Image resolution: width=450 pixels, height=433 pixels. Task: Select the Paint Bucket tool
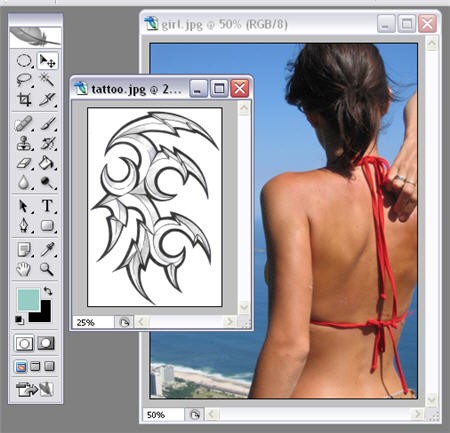pos(47,163)
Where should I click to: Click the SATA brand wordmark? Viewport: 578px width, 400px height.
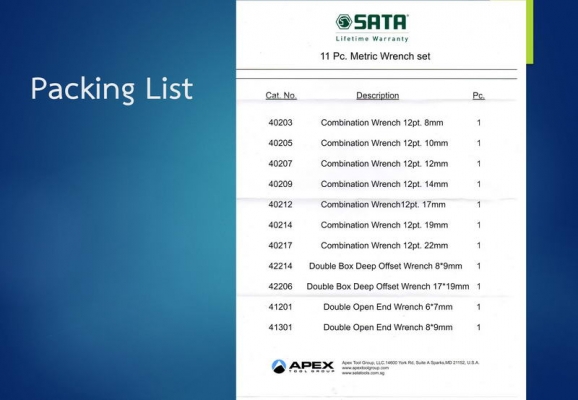click(x=381, y=22)
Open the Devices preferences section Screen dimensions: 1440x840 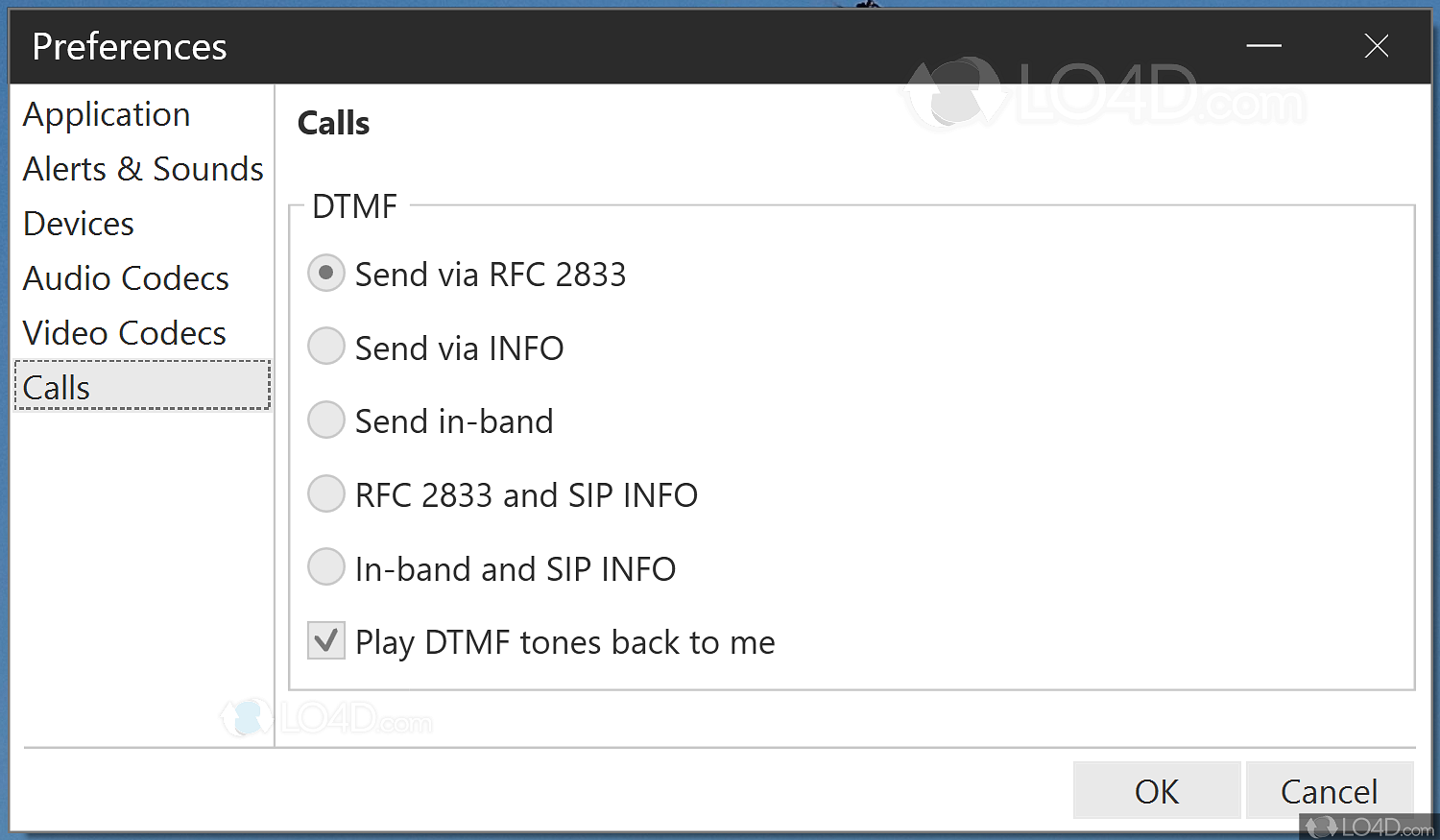tap(79, 224)
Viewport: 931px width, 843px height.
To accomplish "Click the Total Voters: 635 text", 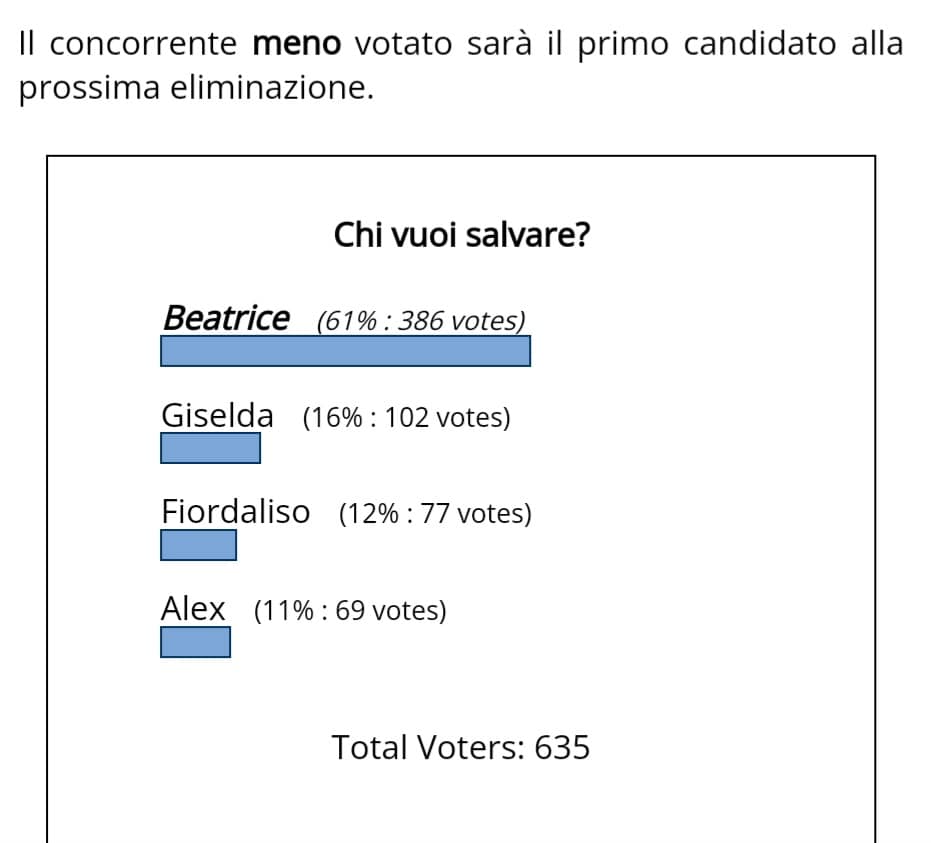I will click(x=461, y=747).
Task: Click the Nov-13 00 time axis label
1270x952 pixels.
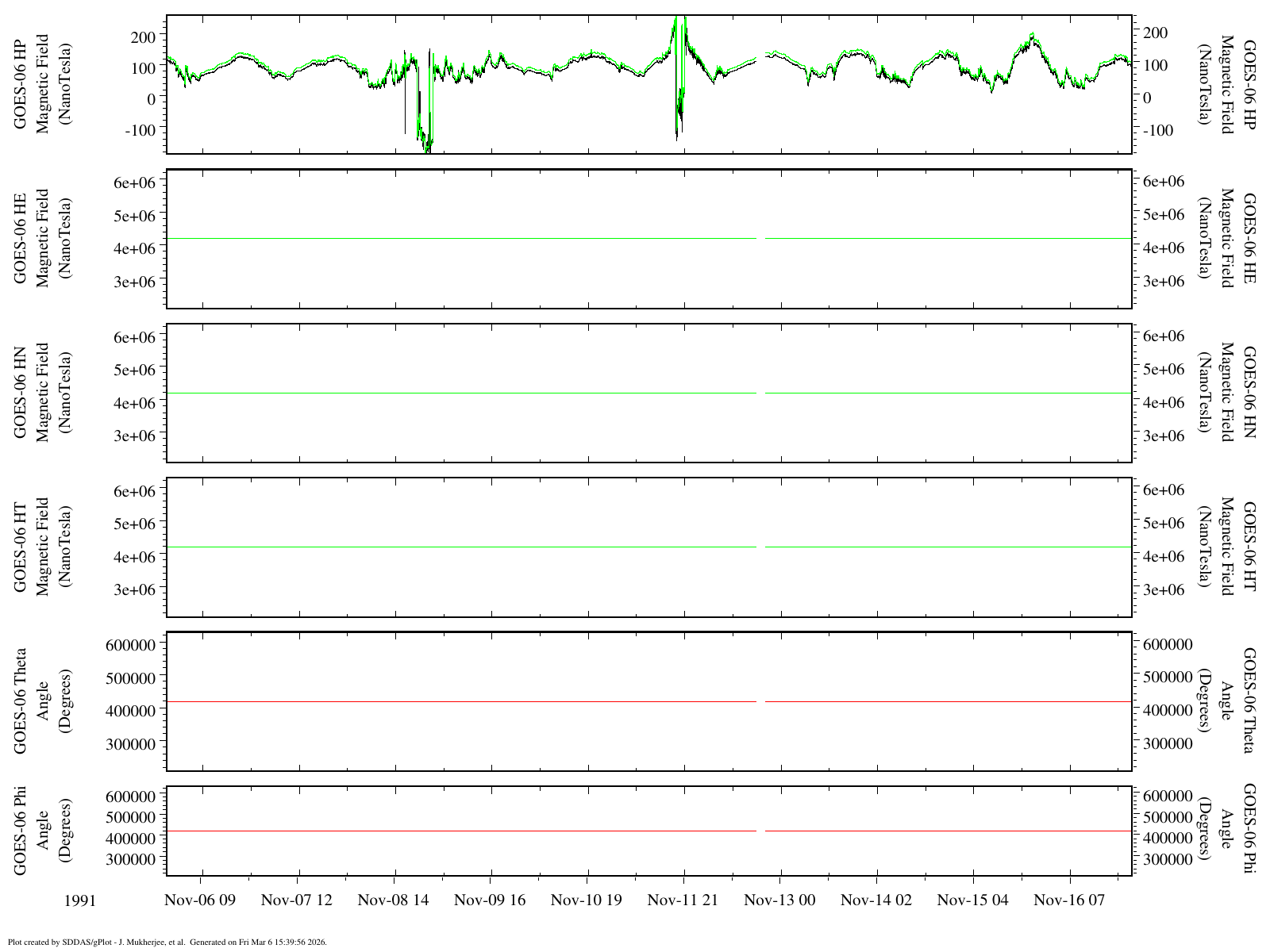Action: pyautogui.click(x=780, y=900)
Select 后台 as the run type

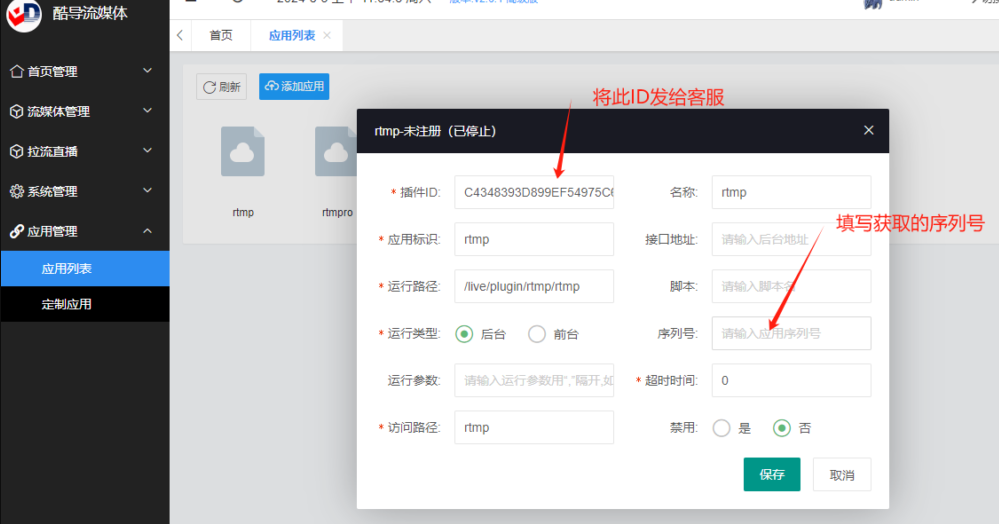464,334
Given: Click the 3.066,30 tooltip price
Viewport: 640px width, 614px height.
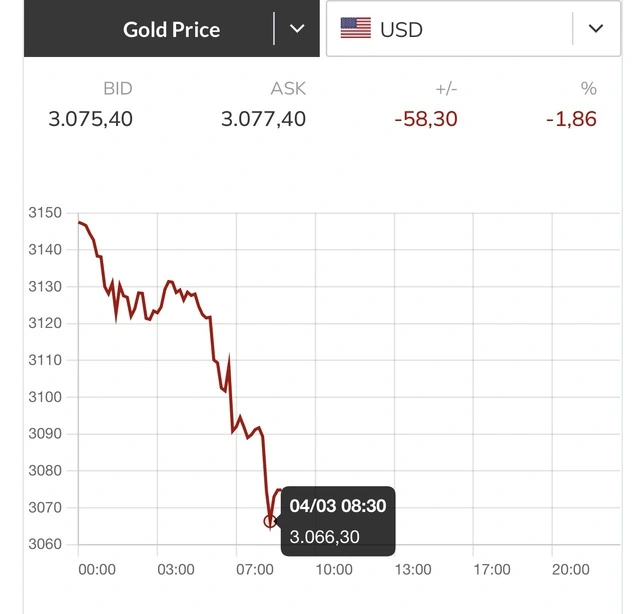Looking at the screenshot, I should pyautogui.click(x=324, y=537).
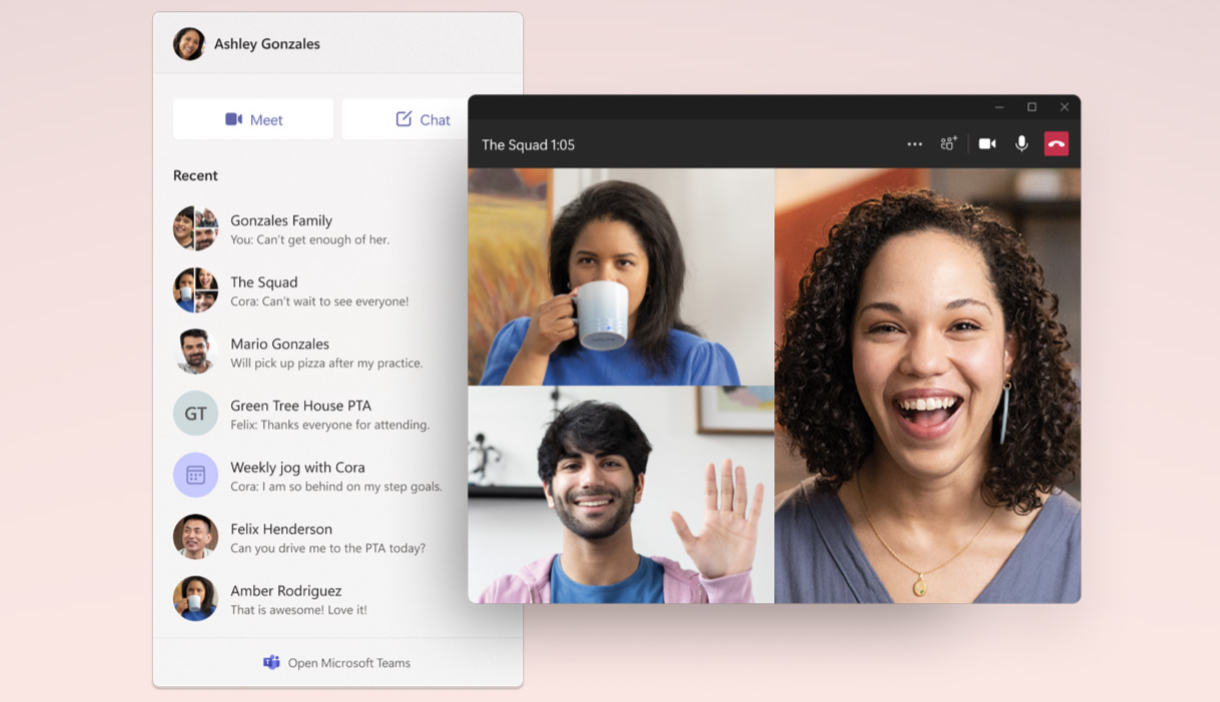1220x702 pixels.
Task: Select The Squad group chat
Action: 264,291
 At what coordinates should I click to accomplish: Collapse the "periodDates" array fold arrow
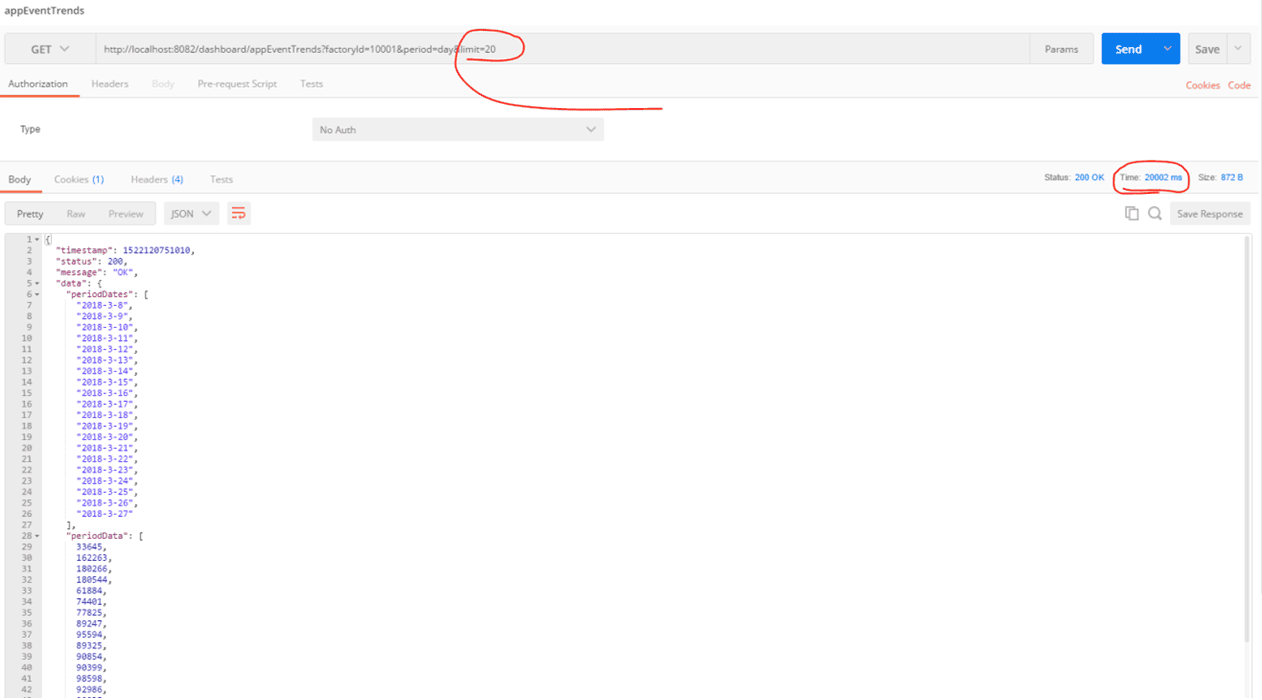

• • • • •

- Work required
Pull out each line of the material above that contains the string "Task", and copy those lines without any changes.

- Problem solution
Image resolution: width=450 pixels, height=433 pixels. Task: Select the Paint Bucket tool
Task: Click the Nov-13 00 time axis label
Task: Select The Squad group chat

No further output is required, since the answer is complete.